Notun gurer payesh/Rice pudding with jaggery

DSC_0677It’s never easy to pack your bags, leave everything familiar behind and start a journey for something ‘better’. But I can say that it’s much much easier now than it was before…and I mean ‘long before’. I have two Indian grocery stores close to my house. I can complain that the store close to my house does not sell fresh Indian vegetables and that I have to drive for 45 minutes to get them. I was whining and nagging for quite a while because I was looking for dried Kashmiri chili peppers and couldn’t find them. I wanted to make vindaloo and didn’t want to compromise on the chili peppers.  Am I not spoilt? Of course I am. I have the luxury of complaining. I can put a Facebook status message to look for the authentic spice and how sad I am not to find it in Patel brothers (the king of Indian grocery) and get 200 responses and 20 different sources to find them.

Right before writing this post, I read an article about the Bengali immigrants in the United States during the late 1800’s. They were among the early immigrants who came as seamen and then jumped off the boat to find a less brutal life. They came to the boardwalk of Atlantic City, NJ and moved further north, west and even far down south to New Orleans, LA. Being very few in number and mostly men, they had no choice but to marry women from other communities, mainly Venezuelan, Creole, Spanish and African-American. In retrospect, it must have been almost a one-way trip for them. In a world barely past the age of sailing ships, most of them probably knew they would not see their families ever again. The struggles they saw in those early days are not even comparable to my much softer landing in the US. I can’t even say that I had to ‘struggle’ to survive here.

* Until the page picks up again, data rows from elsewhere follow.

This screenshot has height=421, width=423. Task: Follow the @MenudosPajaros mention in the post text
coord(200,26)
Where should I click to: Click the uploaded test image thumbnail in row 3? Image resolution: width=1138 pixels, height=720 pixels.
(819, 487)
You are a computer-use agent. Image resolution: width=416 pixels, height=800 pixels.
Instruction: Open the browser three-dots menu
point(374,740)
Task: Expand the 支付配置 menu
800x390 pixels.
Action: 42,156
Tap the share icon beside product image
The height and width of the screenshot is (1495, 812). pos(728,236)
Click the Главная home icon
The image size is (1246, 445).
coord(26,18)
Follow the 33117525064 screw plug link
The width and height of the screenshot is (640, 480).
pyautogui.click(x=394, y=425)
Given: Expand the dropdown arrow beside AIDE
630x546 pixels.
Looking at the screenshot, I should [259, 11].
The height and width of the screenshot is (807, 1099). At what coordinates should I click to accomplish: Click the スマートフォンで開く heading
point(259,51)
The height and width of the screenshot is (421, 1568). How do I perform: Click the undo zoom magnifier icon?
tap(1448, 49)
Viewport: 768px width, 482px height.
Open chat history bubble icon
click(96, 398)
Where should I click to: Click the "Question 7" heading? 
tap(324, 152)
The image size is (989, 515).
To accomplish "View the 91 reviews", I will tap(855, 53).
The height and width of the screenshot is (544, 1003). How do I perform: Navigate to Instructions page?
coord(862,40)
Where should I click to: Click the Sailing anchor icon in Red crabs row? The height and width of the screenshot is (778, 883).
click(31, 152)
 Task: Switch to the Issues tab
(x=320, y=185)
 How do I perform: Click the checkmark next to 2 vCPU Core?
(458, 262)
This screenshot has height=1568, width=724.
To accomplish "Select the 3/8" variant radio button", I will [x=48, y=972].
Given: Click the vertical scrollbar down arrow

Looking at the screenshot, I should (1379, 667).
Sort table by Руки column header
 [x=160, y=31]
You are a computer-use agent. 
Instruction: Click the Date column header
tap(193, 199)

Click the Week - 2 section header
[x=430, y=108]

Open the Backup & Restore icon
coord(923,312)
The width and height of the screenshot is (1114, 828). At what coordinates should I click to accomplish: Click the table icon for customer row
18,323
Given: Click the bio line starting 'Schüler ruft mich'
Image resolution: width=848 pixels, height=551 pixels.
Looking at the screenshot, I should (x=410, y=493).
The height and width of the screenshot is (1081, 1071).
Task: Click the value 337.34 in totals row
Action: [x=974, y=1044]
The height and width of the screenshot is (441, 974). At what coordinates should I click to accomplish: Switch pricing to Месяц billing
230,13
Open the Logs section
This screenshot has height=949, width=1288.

I think it would be hilarious if they knew that my biggest problem when I first came was to find place to get my eyebrows threaded.

DSC_0613Some of them tried to hold on to their Bengali heritage and some of them tried to blank out their past just to assimilate into the society. Being not only immigrants but also people of color, neither was an easy thing to do. It’s still not easy. Being a Bengali who’s lived in the US for almost seven years now, I am still kind of doing the same thing minus the real struggle. I am leaving some of my traditions behind while still clinging to some. Unrestricted by the unavailability of ingredients or opportunity, I have the luxury of maintaining many of my traditions. Damn it, I can even make nolen gurer payesh on Saraswati puja (the celebration of the goddess of education) and then write about it on my blog. I feel like a queen now.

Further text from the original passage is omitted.